:: Data for the task

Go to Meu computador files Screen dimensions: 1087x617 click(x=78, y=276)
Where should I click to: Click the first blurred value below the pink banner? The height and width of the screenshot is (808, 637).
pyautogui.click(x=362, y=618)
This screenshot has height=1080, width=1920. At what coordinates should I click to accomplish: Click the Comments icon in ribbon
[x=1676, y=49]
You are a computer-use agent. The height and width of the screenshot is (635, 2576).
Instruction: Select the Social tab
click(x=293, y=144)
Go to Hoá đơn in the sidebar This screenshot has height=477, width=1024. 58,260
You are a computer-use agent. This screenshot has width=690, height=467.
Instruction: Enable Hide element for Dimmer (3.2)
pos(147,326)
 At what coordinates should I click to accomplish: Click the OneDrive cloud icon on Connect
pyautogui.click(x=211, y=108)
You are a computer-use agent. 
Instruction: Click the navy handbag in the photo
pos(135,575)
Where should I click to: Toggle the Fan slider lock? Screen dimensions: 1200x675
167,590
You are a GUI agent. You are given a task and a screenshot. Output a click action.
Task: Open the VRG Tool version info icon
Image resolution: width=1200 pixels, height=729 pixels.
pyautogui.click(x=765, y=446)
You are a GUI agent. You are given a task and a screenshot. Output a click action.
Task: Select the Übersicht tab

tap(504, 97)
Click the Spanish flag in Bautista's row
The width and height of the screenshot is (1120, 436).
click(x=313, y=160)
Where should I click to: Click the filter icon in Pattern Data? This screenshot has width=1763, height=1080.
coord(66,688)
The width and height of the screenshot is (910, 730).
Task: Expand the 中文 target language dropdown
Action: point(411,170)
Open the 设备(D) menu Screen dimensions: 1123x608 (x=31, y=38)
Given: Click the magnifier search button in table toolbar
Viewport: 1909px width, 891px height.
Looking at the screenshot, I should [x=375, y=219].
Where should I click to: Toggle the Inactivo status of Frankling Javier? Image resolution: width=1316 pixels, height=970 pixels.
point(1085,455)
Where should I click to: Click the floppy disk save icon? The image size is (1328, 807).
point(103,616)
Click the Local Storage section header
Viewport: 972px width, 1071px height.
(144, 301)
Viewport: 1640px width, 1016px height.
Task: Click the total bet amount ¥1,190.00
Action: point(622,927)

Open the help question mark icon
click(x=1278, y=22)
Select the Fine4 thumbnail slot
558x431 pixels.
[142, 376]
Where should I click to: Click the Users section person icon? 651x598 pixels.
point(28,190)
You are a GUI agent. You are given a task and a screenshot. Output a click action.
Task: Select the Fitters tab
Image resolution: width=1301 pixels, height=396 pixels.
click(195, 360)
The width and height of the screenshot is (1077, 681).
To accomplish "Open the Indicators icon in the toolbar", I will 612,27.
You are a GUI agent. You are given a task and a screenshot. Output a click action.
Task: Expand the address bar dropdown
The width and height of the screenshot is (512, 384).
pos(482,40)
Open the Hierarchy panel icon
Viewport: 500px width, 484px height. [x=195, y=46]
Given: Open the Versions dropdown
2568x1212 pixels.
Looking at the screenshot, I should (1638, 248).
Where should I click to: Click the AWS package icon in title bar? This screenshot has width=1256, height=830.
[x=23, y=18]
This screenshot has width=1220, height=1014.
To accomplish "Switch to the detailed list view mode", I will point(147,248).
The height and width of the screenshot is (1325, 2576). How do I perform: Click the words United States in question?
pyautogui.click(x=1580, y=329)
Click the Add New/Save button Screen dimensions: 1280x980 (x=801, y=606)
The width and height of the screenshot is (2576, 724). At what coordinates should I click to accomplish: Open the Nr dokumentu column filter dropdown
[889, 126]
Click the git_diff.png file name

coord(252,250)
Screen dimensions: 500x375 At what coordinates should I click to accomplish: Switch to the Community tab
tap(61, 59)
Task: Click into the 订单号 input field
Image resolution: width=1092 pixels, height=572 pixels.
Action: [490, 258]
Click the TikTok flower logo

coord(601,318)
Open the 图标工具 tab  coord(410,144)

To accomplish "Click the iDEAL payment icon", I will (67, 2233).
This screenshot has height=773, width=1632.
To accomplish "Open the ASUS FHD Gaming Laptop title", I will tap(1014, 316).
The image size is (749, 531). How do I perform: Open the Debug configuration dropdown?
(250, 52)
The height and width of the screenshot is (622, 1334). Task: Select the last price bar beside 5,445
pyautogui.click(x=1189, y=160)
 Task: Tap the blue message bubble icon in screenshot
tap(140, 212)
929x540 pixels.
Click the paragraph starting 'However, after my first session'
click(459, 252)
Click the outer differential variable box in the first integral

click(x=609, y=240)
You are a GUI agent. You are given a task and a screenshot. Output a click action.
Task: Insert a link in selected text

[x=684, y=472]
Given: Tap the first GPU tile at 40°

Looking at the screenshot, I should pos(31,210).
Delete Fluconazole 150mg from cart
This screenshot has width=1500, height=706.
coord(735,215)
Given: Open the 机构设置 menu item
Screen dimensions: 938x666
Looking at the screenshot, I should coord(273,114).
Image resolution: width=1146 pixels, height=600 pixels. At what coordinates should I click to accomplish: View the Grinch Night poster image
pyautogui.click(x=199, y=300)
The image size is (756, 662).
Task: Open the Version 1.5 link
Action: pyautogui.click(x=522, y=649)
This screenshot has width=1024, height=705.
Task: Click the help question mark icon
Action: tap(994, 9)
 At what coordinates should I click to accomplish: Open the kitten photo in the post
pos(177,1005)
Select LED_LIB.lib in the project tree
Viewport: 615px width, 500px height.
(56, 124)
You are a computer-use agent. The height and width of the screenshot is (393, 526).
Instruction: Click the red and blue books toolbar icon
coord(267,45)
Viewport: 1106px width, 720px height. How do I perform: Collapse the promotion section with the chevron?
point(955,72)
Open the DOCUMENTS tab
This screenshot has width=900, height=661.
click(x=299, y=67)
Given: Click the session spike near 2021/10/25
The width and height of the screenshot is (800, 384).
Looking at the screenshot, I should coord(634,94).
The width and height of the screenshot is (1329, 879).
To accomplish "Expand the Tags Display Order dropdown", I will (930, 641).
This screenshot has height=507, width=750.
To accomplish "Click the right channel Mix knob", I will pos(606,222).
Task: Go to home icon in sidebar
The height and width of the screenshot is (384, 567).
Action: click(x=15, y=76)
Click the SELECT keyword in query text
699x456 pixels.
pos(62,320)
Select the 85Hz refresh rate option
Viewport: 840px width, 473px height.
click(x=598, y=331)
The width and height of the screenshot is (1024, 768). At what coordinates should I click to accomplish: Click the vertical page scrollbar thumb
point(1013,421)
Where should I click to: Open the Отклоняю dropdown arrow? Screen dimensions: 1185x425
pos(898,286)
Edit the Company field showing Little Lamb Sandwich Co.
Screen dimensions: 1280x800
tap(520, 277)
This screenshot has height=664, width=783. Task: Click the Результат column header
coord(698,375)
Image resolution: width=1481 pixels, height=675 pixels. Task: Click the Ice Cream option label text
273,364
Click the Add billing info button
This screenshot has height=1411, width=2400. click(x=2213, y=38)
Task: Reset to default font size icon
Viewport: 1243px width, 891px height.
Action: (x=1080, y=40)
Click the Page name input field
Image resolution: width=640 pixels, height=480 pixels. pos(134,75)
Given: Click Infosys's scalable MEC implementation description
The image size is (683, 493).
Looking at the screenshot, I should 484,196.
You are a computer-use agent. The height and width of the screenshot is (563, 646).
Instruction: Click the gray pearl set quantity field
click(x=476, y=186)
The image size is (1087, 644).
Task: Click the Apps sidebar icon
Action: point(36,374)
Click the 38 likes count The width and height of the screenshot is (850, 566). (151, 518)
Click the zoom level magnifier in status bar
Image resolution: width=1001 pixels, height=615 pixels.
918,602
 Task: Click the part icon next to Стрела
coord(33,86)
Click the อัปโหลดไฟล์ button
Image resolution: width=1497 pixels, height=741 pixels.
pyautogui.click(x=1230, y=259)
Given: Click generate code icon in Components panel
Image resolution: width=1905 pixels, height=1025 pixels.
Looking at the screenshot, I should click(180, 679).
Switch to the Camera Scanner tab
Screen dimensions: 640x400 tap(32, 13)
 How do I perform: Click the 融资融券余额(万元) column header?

::::

* Task statement: What is the number of lines in this listing that contain the word "will"? Answer with that number and nothing else.

* Answer to the problem: 6